The COVID-19 pandemic temporarily decimated M&A. Now, as things begin to normalize, we’re already seeing an increase in business sales. But how many will actually succeed? Post-integration planning is critical to realizing the synergies you seek from a merger, and it should begin well before you sign the paperwork. Here are five strategies that can ensure successful integration for minimal costs:
Identify Clear, Specific Goals for the Deal
Why are you involved in this transaction? The answer might seem obvious, but if you can’t answer with a clear and specific goal, your plans may be too amorphous to succeed. Your post-closing plans depend heavily on the goals you have in mind, so put pen to paper to identify them. Better still, as you move through the due diligence process, consider whether anything you discover may affect your goals.
Successful businesses begin developing an integration plan from the moment they initiate deal negotiations. Get ahead of things with the right plan.
Hire the Right Team the First Time
A DIY approach is never a good idea when it comes to buying or selling a business. Yet some parties elect to do as much as they can themselves, then only hire the right team after it becomes clear that going it alone will prove disastrous. Hire the right team from the very beginning.
Know Who Need to Participate in the Deal
Who holds the power and influence in your company? Often, there are important employees who carry institutional knowledge or unofficial power. They may be every bit as important as the CEO or CFO. Think about who needs to know what when, upon whom your company depends, and how the deal you negotiate may ultimately influence the willingness of key players to stay on board.
Know the Importance of Culture
It doesn’t matter how many terms you put in your legal agreements. Ultimately, a merger is the bringing together of two distinct—and often diametrically opposed—cultures. Consider how this shift may affect your team, your operations, and your customers. Cultural integration is often a very low priority consideration during negotiations, but it can make or break the long-term success of the company. Seek small, manageable, incremental changes, and err on the side of a culture that improves lives for all stakeholders. If you’re planning to downsize, slash benefits, or abandon a key aspect of one company’s culture, you’ll need to consider how the financial and employee losses this will cause may affect your budget, as well as the long-term success of the merger. Look for these small wins which give people confidence in the integration process.
Get to Know One Another
Because culture is so important, it’s best to begin working out cultural issues early. And that means bringing people from both businesses together as early as possible to help ease fears, reduce suspicion and begin building a friendly, welcoming environment. This demands some time and money, but the improvements in the prospects of the company will be well worth it.

● Work to complete:
Return, word for word, the part of the merger integration article that opens with the words containing "Successful businesses begin" and closes with "stay on board.".

● Dataset extract:
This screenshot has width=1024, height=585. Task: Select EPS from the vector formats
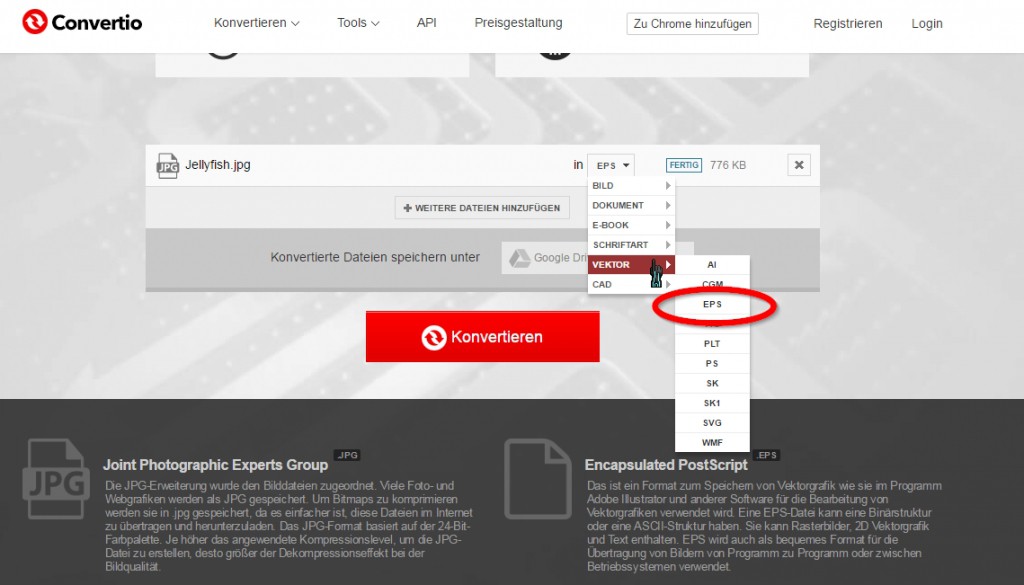712,304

● Output of the task:
Successful businesses begin developing an integration plan from the moment they initiate deal negotiations. Get ahead of things with the right plan.
Hire the Right Team the First Time
A DIY approach is never a good idea when it comes to buying or selling a business. Yet some parties elect to do as much as they can themselves, then only hire the right team after it becomes clear that going it alone will prove disastrous. Hire the right team from the very beginning.
Know Who Need to Participate in the Deal
Who holds the power and influence in your company? Often, there are important employees who carry institutional knowledge or unofficial power. They may be every bit as important as the CEO or CFO. Think about who needs to know what when, upon whom your company depends, and how the deal you negotiate may ultimately influence the willingness of key players to stay on board.